North and South Korea have exchanged gunfire along their border for the second time in less than 10 days. Recent talks aimed at reducing tensions failed to produce an agreement.
Border guards from North and South Korea on Sunday briefly exchanged fire along the heavily fortified border dividing the two countries.
The shootout occurred when a South Korean border patrol fired warning shots after spotting North Korean troops approaching the border within the Demilitarized Zone (DMZ) that straddles the actual frontier, according to a defense ministry official from the South. He said the exchange that arose when the North Koreans shot back lasted only 10 minutes.
No casualties were reported, but it was the second time in less than 10 days that such an incident has occurred, highlighting continuing military tensions between the two countries, which remain technically at war even more than 60 years after the Korean War concluded in 1953, as no peace treaty was signed.
The earlier incident arose on October 10 when the North's military tried to shoot down balloons carrying anti-Pyongyang leaflets launched by South Korean activists.
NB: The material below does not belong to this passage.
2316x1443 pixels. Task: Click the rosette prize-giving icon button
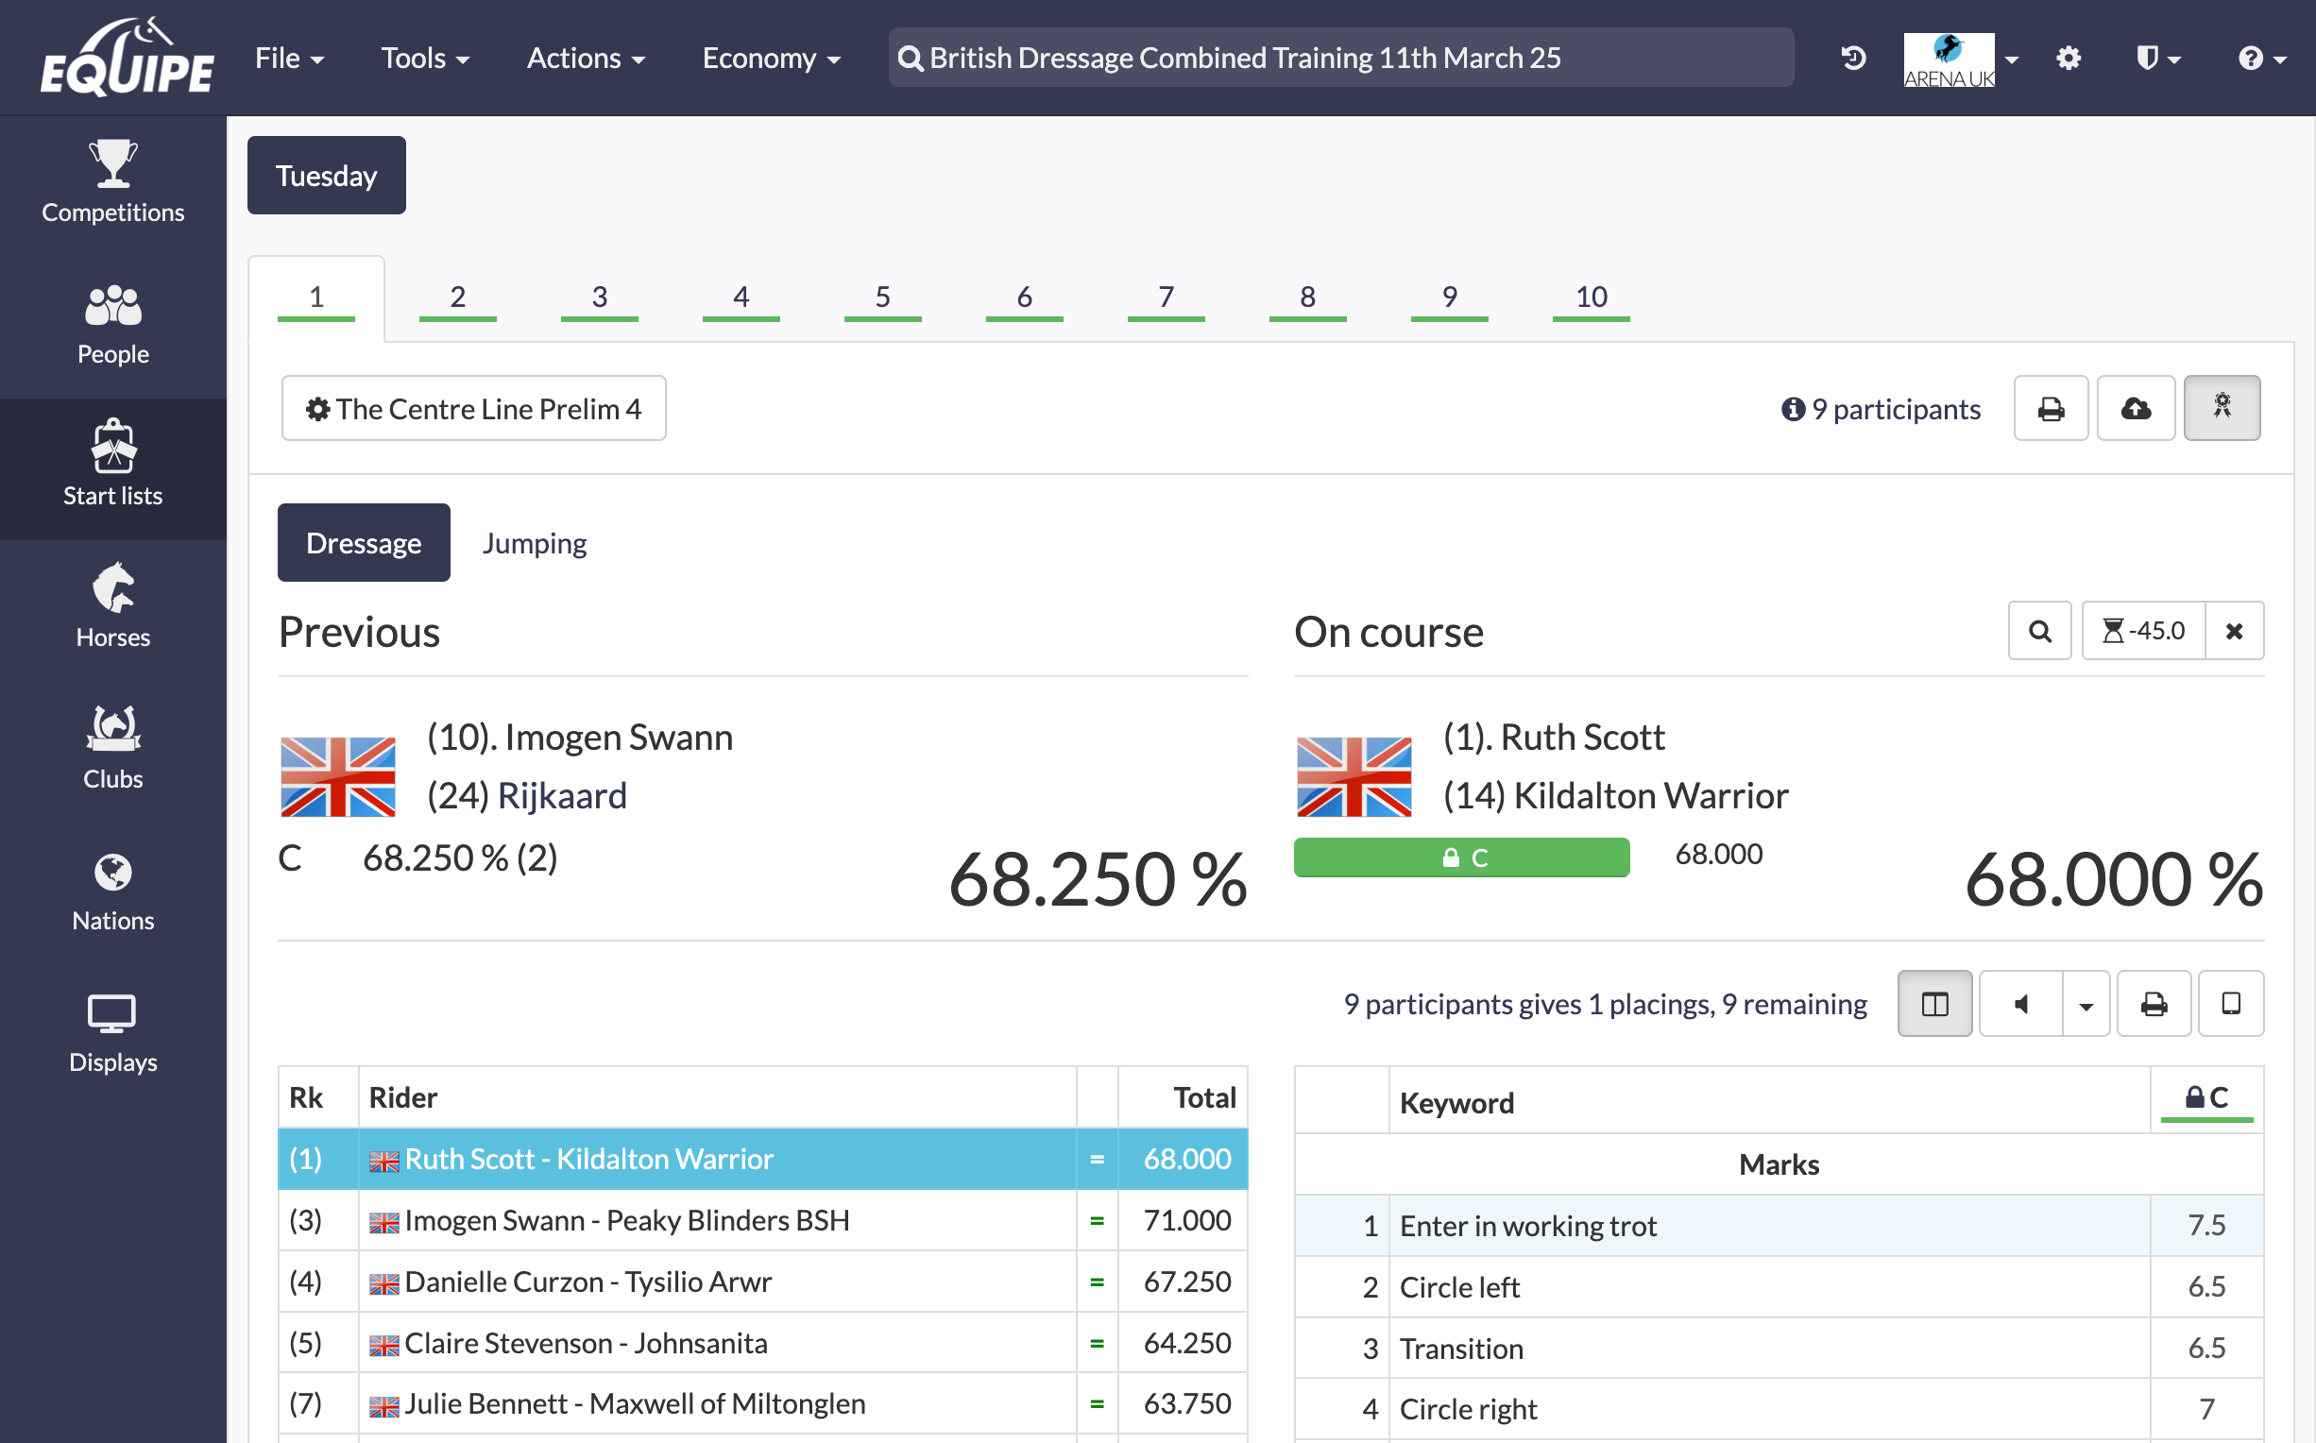point(2221,408)
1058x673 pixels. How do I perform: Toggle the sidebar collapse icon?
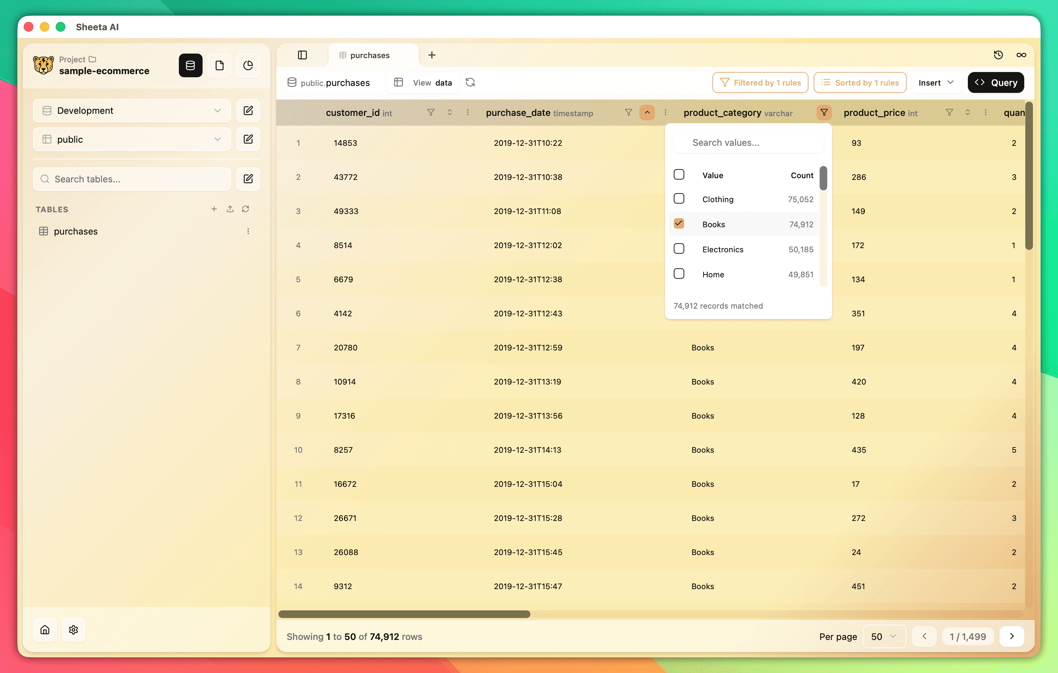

South Korean troops responded to the machine-gun fire in kind, but, again, there were no reported casualties
A few days earlier still, North and South Korean naval patrol boats traded warning fire near a disputed border in the Yellow Sea.
The border incidents have jeopardized an agreement reached earlier this month to resume high-level talks suspended since February.
High-level military talks held last Wednesday at the North's instigation failed to achieve any reduction in border tensions, with the North later accusing the South of trying to subvert its peaceful intentions.